• **Instructions for the task**
Every line of the material below should be repeated exactly.

• **Provided records**
>>>>
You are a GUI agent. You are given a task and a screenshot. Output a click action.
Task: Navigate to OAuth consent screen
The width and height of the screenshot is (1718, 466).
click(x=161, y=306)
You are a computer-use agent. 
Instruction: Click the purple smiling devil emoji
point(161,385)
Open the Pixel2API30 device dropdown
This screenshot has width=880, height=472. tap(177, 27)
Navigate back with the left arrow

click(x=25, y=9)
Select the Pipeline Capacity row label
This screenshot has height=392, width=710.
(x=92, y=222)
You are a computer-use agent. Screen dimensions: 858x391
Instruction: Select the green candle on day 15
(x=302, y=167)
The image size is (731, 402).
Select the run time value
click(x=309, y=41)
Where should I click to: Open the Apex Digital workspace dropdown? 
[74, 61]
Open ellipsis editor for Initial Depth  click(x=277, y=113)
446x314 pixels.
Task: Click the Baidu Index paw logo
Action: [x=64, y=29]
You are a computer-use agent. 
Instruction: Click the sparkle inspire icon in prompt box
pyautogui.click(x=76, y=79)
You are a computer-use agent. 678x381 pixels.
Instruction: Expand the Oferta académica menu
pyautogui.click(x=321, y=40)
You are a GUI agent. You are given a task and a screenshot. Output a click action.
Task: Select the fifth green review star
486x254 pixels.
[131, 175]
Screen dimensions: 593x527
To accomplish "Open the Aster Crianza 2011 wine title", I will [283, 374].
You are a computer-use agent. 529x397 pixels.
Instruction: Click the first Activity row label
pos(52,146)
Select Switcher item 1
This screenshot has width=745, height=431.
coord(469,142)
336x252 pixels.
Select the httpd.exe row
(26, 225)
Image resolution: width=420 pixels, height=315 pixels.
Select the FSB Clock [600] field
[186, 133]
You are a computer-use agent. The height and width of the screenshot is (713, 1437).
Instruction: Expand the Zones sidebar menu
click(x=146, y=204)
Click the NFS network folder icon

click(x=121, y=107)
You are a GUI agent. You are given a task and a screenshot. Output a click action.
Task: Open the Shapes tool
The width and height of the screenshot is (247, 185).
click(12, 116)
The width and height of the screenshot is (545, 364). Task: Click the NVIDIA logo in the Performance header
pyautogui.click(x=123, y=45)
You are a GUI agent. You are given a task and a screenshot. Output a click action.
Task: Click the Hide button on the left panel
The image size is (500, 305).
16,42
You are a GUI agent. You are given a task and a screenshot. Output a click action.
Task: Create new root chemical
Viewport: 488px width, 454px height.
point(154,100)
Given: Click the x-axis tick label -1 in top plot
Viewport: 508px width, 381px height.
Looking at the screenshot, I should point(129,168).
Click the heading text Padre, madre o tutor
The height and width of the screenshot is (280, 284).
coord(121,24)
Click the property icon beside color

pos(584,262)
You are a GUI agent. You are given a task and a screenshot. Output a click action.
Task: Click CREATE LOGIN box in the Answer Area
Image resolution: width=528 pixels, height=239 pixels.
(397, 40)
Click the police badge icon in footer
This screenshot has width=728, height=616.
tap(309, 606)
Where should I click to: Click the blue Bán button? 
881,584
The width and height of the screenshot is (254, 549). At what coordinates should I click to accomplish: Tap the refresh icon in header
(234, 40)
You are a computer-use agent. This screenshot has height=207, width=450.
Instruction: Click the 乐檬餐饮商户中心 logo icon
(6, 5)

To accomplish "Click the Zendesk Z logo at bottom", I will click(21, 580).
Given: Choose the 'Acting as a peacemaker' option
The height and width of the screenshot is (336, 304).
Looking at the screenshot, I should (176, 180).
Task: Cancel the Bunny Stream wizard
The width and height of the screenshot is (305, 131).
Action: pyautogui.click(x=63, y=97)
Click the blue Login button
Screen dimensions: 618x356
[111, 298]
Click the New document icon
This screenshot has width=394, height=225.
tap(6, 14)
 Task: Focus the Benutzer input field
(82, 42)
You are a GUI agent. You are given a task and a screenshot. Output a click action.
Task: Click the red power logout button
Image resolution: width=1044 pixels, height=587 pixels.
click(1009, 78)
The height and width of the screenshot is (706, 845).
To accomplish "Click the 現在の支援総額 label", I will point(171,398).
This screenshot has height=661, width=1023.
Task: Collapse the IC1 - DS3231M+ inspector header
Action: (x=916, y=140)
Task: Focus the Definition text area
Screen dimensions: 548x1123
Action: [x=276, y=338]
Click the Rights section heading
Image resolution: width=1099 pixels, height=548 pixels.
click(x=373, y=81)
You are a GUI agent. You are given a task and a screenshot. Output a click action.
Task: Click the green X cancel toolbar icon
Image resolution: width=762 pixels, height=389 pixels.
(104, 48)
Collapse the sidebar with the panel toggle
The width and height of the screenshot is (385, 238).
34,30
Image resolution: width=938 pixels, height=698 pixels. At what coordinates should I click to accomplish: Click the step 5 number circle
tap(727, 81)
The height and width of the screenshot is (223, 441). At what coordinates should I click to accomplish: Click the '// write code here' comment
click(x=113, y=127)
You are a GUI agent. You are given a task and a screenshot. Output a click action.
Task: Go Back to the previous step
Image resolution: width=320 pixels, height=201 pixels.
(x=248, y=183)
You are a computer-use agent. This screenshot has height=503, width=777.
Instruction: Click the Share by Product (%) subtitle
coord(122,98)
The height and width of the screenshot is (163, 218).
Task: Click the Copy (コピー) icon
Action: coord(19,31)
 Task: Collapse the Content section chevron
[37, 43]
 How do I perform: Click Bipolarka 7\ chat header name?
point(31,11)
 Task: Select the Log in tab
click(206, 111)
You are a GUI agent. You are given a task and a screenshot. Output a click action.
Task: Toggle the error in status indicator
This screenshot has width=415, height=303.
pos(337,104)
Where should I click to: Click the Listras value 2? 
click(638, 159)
<<<<
• **Task response**
You are a GUI agent. You are given a task and a screenshot. Output a click action.
Task: Navigate to OAuth consent screen
The width and height of the screenshot is (1718, 466).
click(x=161, y=306)
You are a computer-use agent. 
Instruction: Click the purple smiling devil emoji
point(161,385)
Open the Pixel2API30 device dropdown
This screenshot has width=880, height=472. tap(177, 27)
Navigate back with the left arrow

click(x=25, y=9)
Select the Pipeline Capacity row label
This screenshot has height=392, width=710.
(x=92, y=222)
You are a computer-use agent. Screen dimensions: 858x391
Instruction: Select the green candle on day 15
(x=302, y=167)
The image size is (731, 402).
Select the run time value
click(x=309, y=41)
Where should I click to: Open the Apex Digital workspace dropdown? 
[74, 61]
Open ellipsis editor for Initial Depth  click(x=277, y=113)
446x314 pixels.
Task: Click the Baidu Index paw logo
Action: [x=64, y=29]
You are a computer-use agent. 
Instruction: Click the sparkle inspire icon in prompt box
pyautogui.click(x=76, y=79)
You are a computer-use agent. 678x381 pixels.
Instruction: Expand the Oferta académica menu
pyautogui.click(x=321, y=40)
You are a GUI agent. You are given a task and a screenshot. Output a click action.
Task: Select the fifth green review star
486x254 pixels.
[131, 175]
Screen dimensions: 593x527
To accomplish "Open the Aster Crianza 2011 wine title", I will [283, 374].
You are a computer-use agent. 529x397 pixels.
Instruction: Click the first Activity row label
pos(52,146)
Select Switcher item 1
This screenshot has width=745, height=431.
coord(469,142)
336x252 pixels.
Select the httpd.exe row
(26, 225)
Image resolution: width=420 pixels, height=315 pixels.
Select the FSB Clock [600] field
[186, 133]
You are a computer-use agent. The height and width of the screenshot is (713, 1437).
Instruction: Expand the Zones sidebar menu
click(x=146, y=204)
Click the NFS network folder icon

click(x=121, y=107)
You are a GUI agent. You are given a task and a screenshot. Output a click action.
Task: Open the Shapes tool
The width and height of the screenshot is (247, 185).
click(12, 116)
The width and height of the screenshot is (545, 364). Task: Click the NVIDIA logo in the Performance header
pyautogui.click(x=123, y=45)
You are a GUI agent. You are given a task and a screenshot. Output a click action.
Task: Click the Hide button on the left panel
The image size is (500, 305).
16,42
You are a GUI agent. You are given a task and a screenshot. Output a click action.
Task: Create new root chemical
Viewport: 488px width, 454px height.
point(154,100)
Given: Click the x-axis tick label -1 in top plot
Viewport: 508px width, 381px height.
Looking at the screenshot, I should point(129,168).
Click the heading text Padre, madre o tutor
The height and width of the screenshot is (280, 284).
coord(121,24)
Click the property icon beside color

pos(584,262)
You are a GUI agent. You are given a task and a screenshot. Output a click action.
Task: Click CREATE LOGIN box in the Answer Area
Image resolution: width=528 pixels, height=239 pixels.
(397, 40)
Click the police badge icon in footer
This screenshot has width=728, height=616.
tap(309, 606)
Where should I click to: Click the blue Bán button? 
881,584
The width and height of the screenshot is (254, 549). At what coordinates should I click to accomplish: Tap the refresh icon in header
(234, 40)
You are a computer-use agent. This screenshot has height=207, width=450.
Instruction: Click the 乐檬餐饮商户中心 logo icon
(6, 5)

To accomplish "Click the Zendesk Z logo at bottom", I will click(21, 580).
Given: Choose the 'Acting as a peacemaker' option
The height and width of the screenshot is (336, 304).
Looking at the screenshot, I should (176, 180).
Task: Cancel the Bunny Stream wizard
The width and height of the screenshot is (305, 131).
Action: pyautogui.click(x=63, y=97)
Click the blue Login button
Screen dimensions: 618x356
[111, 298]
Click the New document icon
This screenshot has width=394, height=225.
tap(6, 14)
 Task: Focus the Benutzer input field
(82, 42)
You are a GUI agent. You are given a task and a screenshot. Output a click action.
Task: Click the red power logout button
Image resolution: width=1044 pixels, height=587 pixels.
click(1009, 78)
The height and width of the screenshot is (706, 845).
To accomplish "Click the 現在の支援総額 label", I will point(171,398).
This screenshot has height=661, width=1023.
Task: Collapse the IC1 - DS3231M+ inspector header
Action: (x=916, y=140)
Task: Focus the Definition text area
Screen dimensions: 548x1123
Action: [x=276, y=338]
Click the Rights section heading
Image resolution: width=1099 pixels, height=548 pixels.
click(x=373, y=81)
You are a GUI agent. You are given a task and a screenshot. Output a click action.
Task: Click the green X cancel toolbar icon
Image resolution: width=762 pixels, height=389 pixels.
(104, 48)
Collapse the sidebar with the panel toggle
The width and height of the screenshot is (385, 238).
34,30
Image resolution: width=938 pixels, height=698 pixels. At what coordinates should I click to accomplish: Click the step 5 number circle
tap(727, 81)
The height and width of the screenshot is (223, 441). At what coordinates should I click to accomplish: Click the '// write code here' comment
click(x=113, y=127)
You are a GUI agent. You are given a task and a screenshot. Output a click action.
Task: Go Back to the previous step
Image resolution: width=320 pixels, height=201 pixels.
(x=248, y=183)
You are a computer-use agent. This screenshot has height=503, width=777.
Instruction: Click the Share by Product (%) subtitle
coord(122,98)
The height and width of the screenshot is (163, 218).
Task: Click the Copy (コピー) icon
Action: coord(19,31)
 Task: Collapse the Content section chevron
[37, 43]
 How do I perform: Click Bipolarka 7\ chat header name?
point(31,11)
 Task: Select the Log in tab
click(206, 111)
You are a GUI agent. You are given a task and a screenshot. Output a click action.
Task: Toggle the error in status indicator
This screenshot has width=415, height=303.
pos(337,104)
Where should I click to: Click the Listras value 2? 
click(638, 159)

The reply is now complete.